### WORK INSTRUCTIONS
Render each line of the records below as one string in a JSON list, skipping blank lines. Leave the pictures out.

### PROVIDED MATERIAL
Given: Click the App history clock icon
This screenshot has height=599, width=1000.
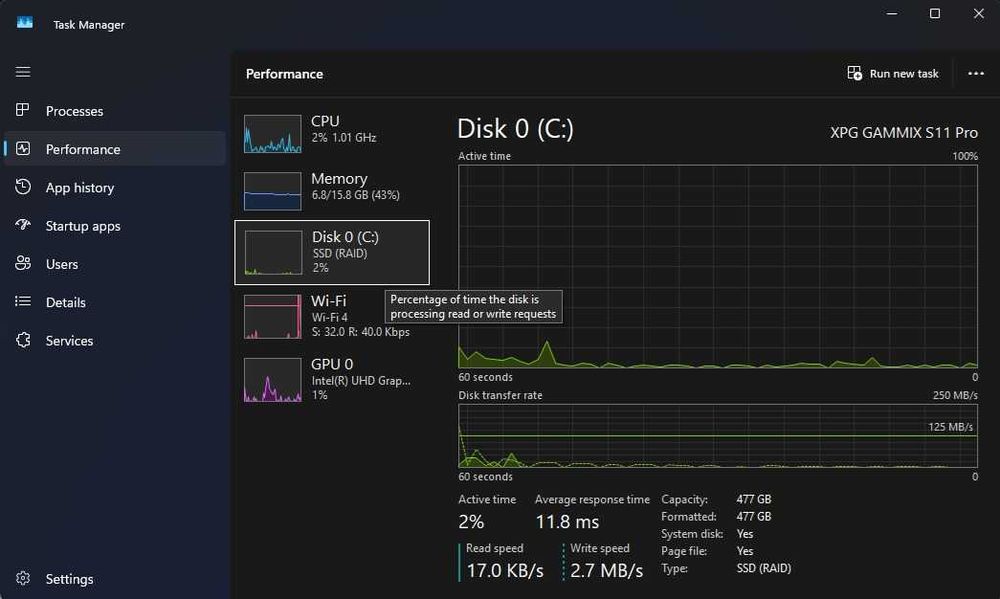Looking at the screenshot, I should (x=23, y=188).
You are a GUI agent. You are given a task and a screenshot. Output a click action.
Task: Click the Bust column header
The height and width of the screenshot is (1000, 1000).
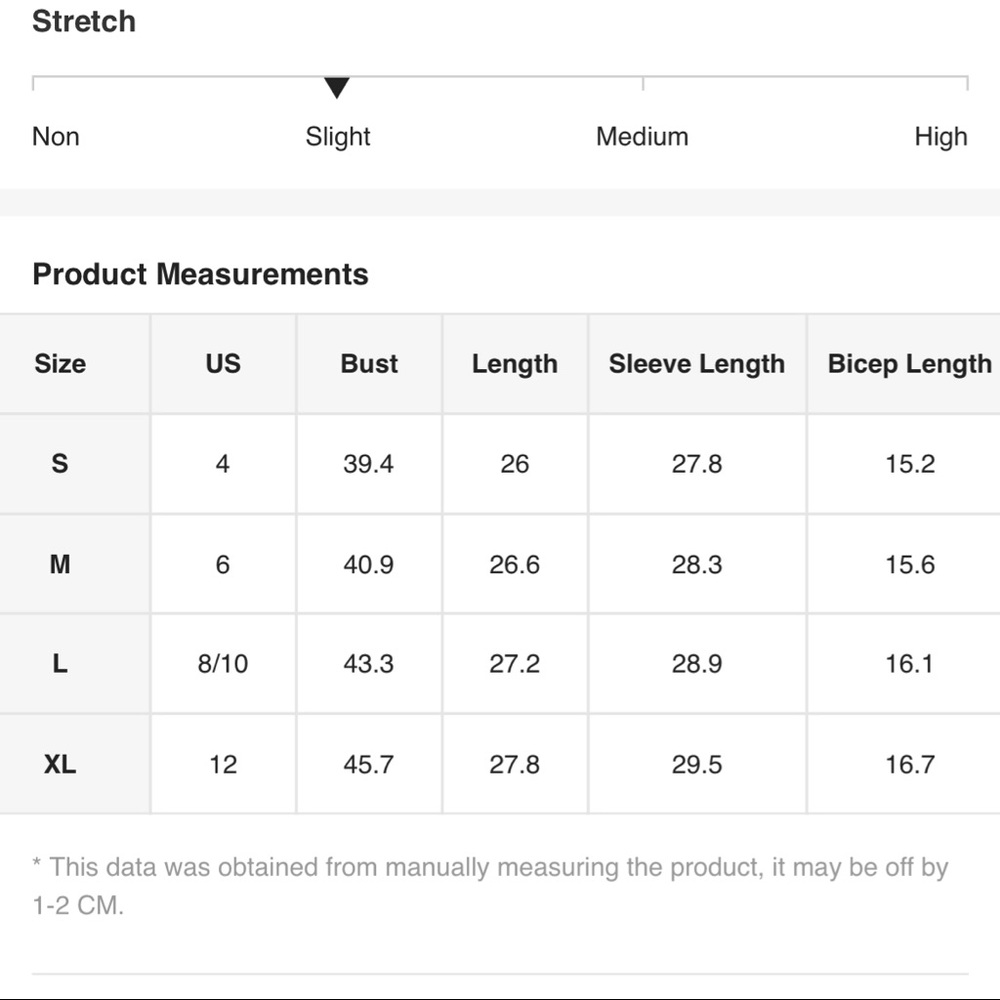coord(369,364)
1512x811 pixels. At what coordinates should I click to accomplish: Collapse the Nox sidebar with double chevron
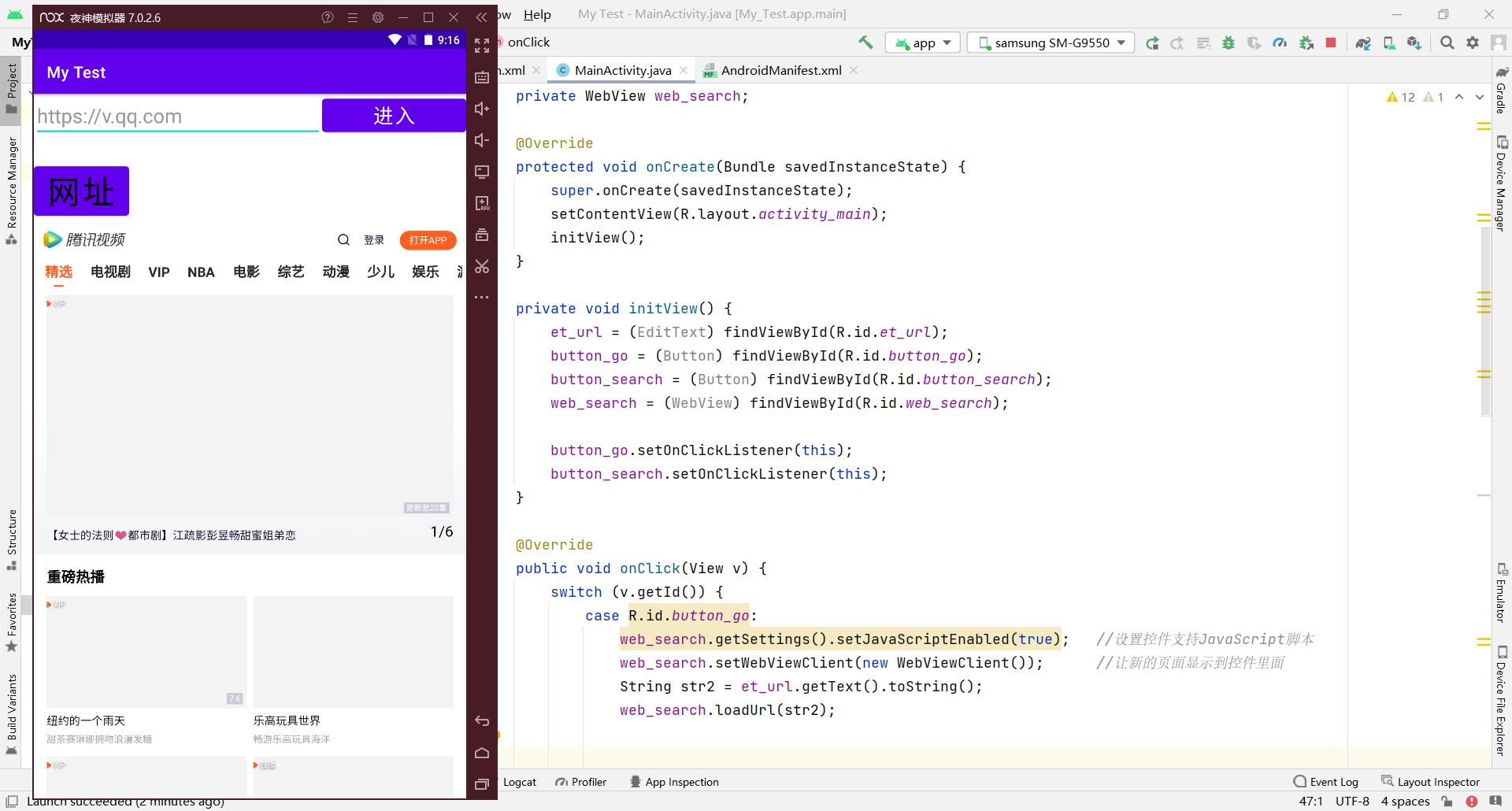(481, 17)
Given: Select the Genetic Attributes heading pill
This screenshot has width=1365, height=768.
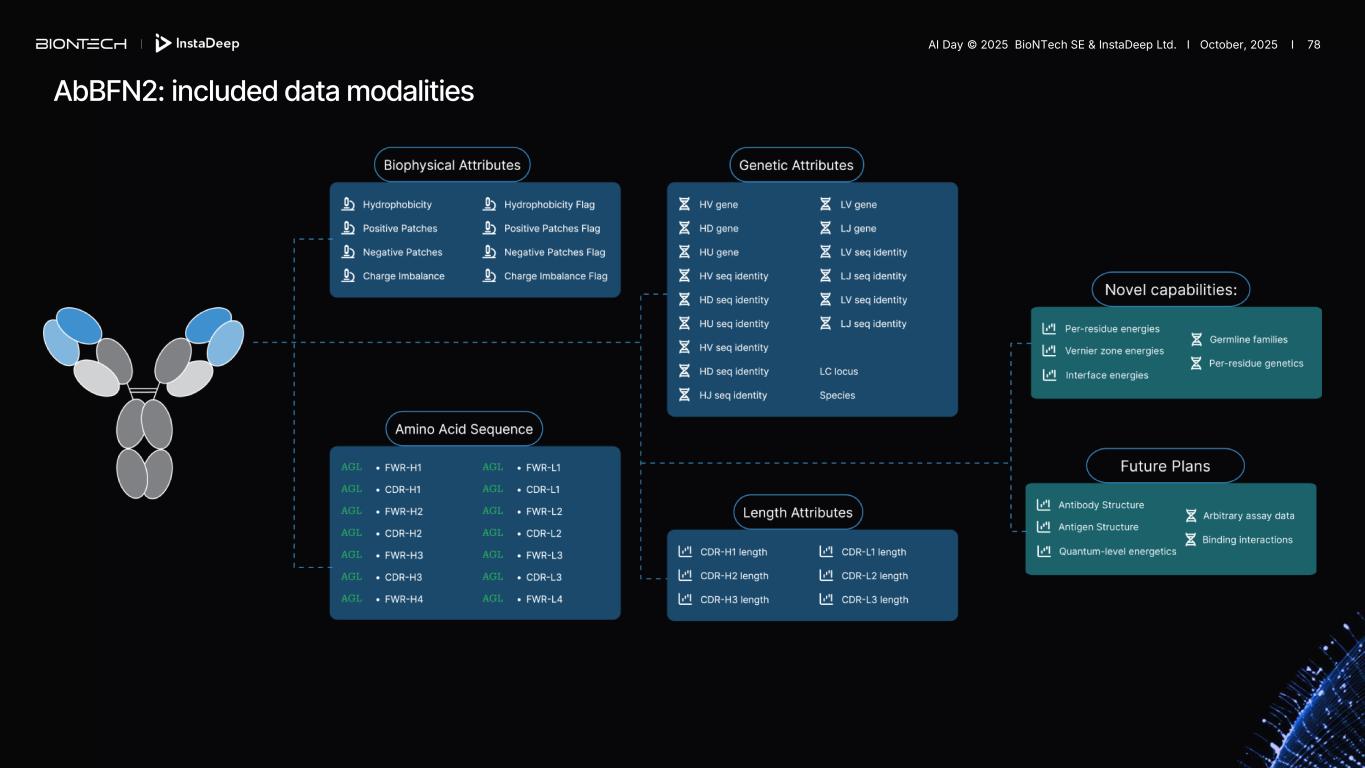Looking at the screenshot, I should (796, 165).
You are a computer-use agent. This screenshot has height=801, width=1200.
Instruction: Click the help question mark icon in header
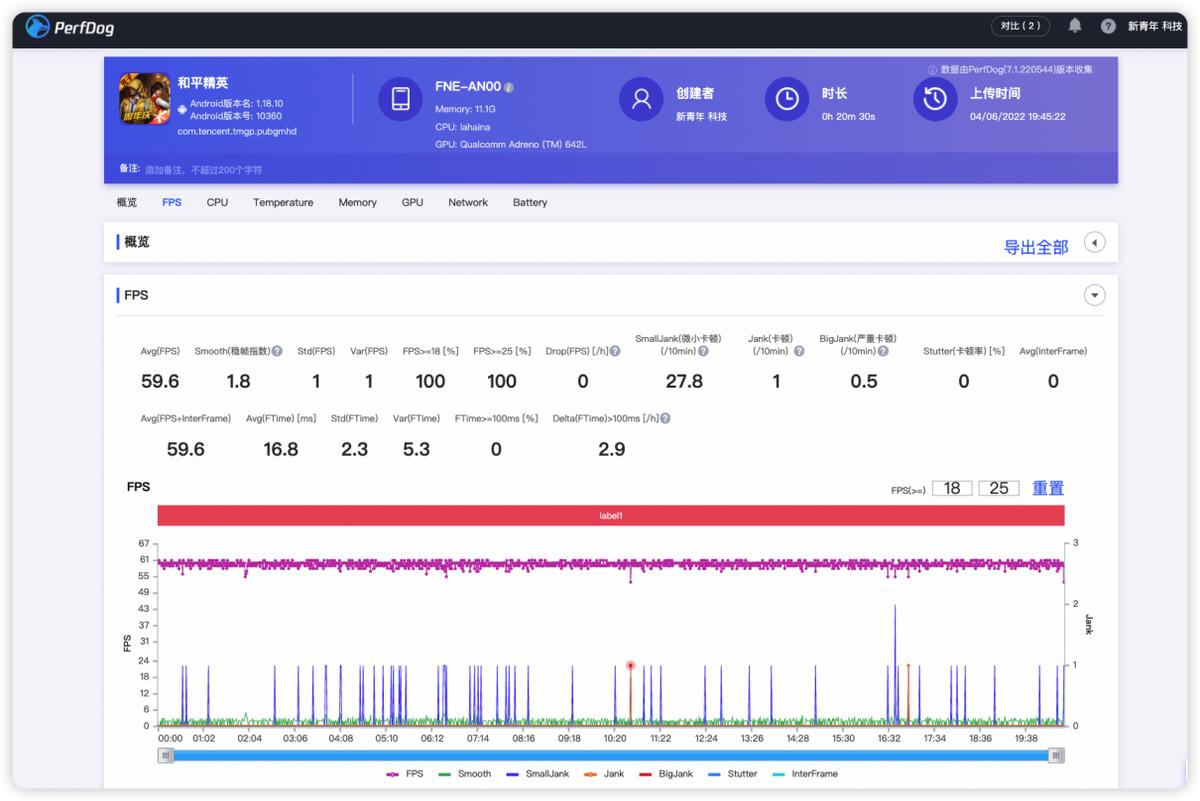1108,27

### RESULT OF THIS EXERCISE
[
  "Given: Click the App history clock icon",
  "This screenshot has height=599, width=1000.",
  "Looking at the screenshot, I should (x=23, y=188).",
  "You are a GUI agent. You are given a task and a screenshot. Output a click action.",
  "Task: Click the Bust column header",
  "The height and width of the screenshot is (1000, 1000).",
  "coord(369,364)",
  "1512x811 pixels. At what coordinates should I click to accomplish: Collapse the Nox sidebar with double chevron",
  "(481, 17)",
  "Given: Select the Genetic Attributes heading pill",
  "This screenshot has width=1365, height=768.",
  "Looking at the screenshot, I should (796, 165).",
  "You are a computer-use agent. This screenshot has height=801, width=1200.",
  "Instruction: Click the help question mark icon in header",
  "1108,27"
]